Print everything from the line containing "Where should I" down to the line containing "pyautogui.click(x=32, y=137)", both included, without changing a character.

─── ENTRIES

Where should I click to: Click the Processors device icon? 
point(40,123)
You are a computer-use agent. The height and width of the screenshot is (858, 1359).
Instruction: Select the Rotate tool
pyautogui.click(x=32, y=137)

──────
─── ENTRIES

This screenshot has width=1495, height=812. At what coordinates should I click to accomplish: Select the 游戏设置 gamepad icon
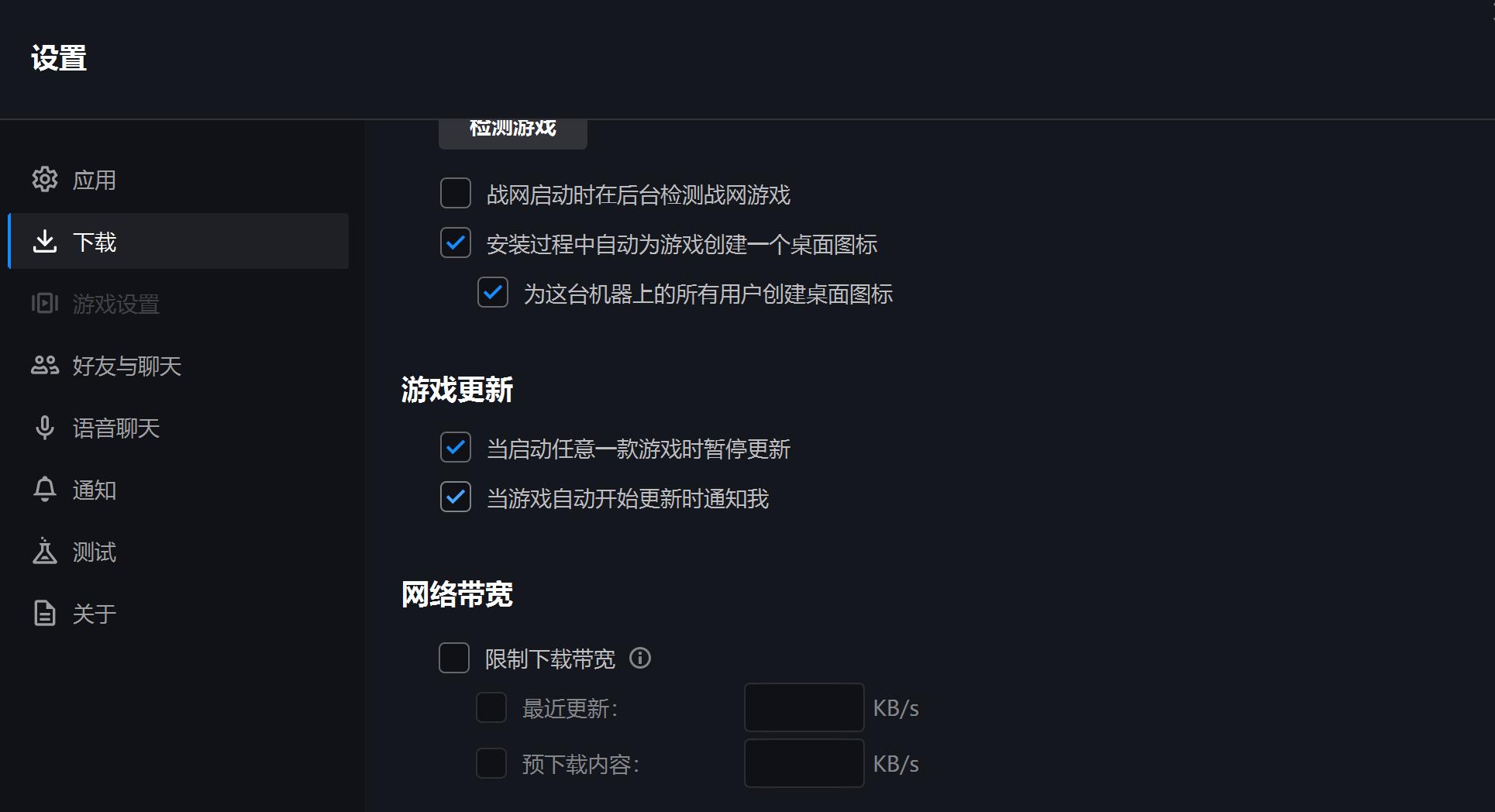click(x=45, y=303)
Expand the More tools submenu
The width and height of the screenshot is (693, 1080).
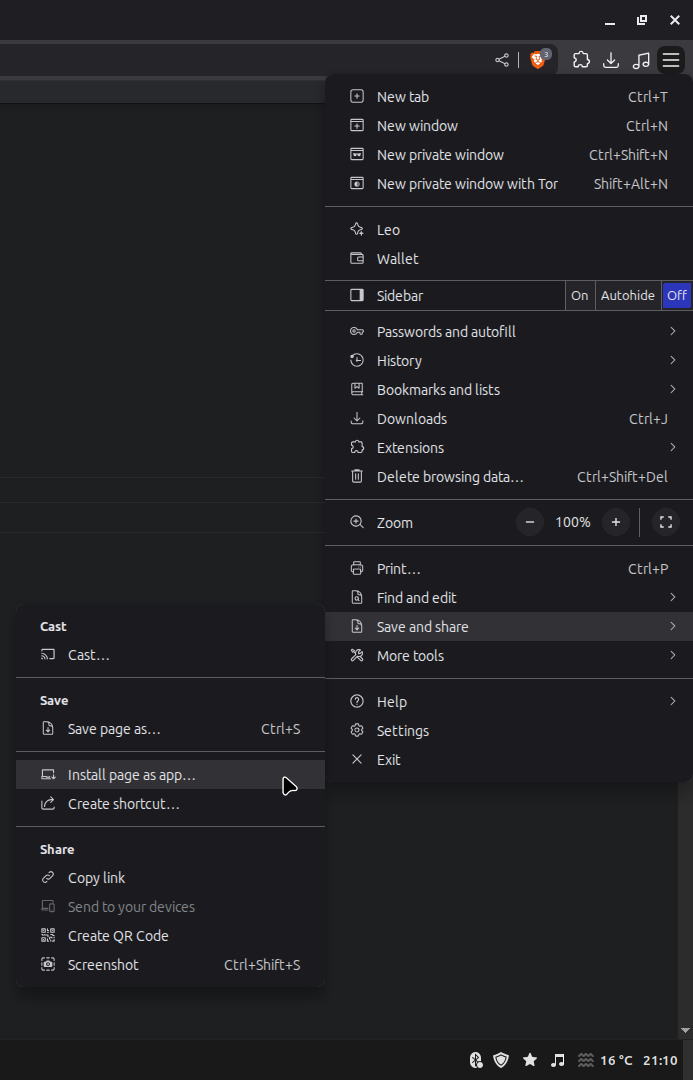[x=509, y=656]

──────

* [WRITTEN SOLUTION]
Where should I click to: Click the Processors device icon? 
point(40,123)
You are a computer-use agent. The height and width of the screenshot is (858, 1359).
Instruction: Select the Rotate tool
pyautogui.click(x=32, y=137)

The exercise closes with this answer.